How did we get together? Check out the bios of each member to view our origin story.
Jarrod Kopp comes to The Spontaniacs! direct from Special ImprovOlympics. After years of drinking, gambling, hookers, and hallucinogens, Jarrod wants to fill the gaping hole in his soul… with improv! Currently, Jarrod is on the wagon and high on theatrical life. As of the publishing of this blog, Jarrod is 90 minutes sober. Go Jarrod!
Sally Adams is more than an actor, she is an actual person. When you see her in performance, it will be apparent that she is, indeed, real. As you see her come to life onstage, keep reminding yourself, “She is not a fictional character, she is a flesh and blood human being.”

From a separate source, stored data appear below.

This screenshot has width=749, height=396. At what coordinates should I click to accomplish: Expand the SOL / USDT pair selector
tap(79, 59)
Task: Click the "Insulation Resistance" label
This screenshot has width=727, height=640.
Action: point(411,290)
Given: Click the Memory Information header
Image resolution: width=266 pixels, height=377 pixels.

Eric Peterson (alias “Eric Appleton”) finds solace in pretending to be people who are richer, smarter, and better looking than he, which would be just about everyone. This also makes him much easier to spot onstage. Just look for the fellow who doesn’t look like himself, but more like someone else would appear if that individual were playing a different person, only more convincingly
Miriam Mills recently checked herself out of the State hospital at Vinita after discovering that the things that came out of her mouth were actually more appropriate for improv than the psychiatric’s couch. She realized she always wanted to be a Spontaniac!, and her dream has come true.
George Nelson started his community theatre career as a requirement of probation. Once thought to have a promising career as a shoe salesman, he demonstrated poor judgement when he turned his hand to acting. George was subsequently prosecuted for an inappropriate stage kiss. He now appears in the occasional improv show wearing kitten heels in an effort to correct a badly aligned karma cycle.

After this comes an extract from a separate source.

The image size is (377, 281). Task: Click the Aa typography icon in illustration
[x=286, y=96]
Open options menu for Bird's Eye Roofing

After a stint in the Louisiana State Women’s Penitentiary, Angie Mitchell says she has found her calling as an improv performer and vows to straighten up and fly right. Unfortunately, Angie was arrested at our last performance and we are seeking her replacement. Oh, wait, never mind. Here she is.
Suffering from a severe addiction to Dr. Pepper, Dan Hitzman sought advice from noted medical experts (Dr. Google and Dr. Seuss) who recommended the increasingly controversial “theater therapy” cure. After strong doses of improv, alliteration, and green eggs and ham, Dan now agrees to anything and everything that anyone and everyone thinks/does/says. Just try him.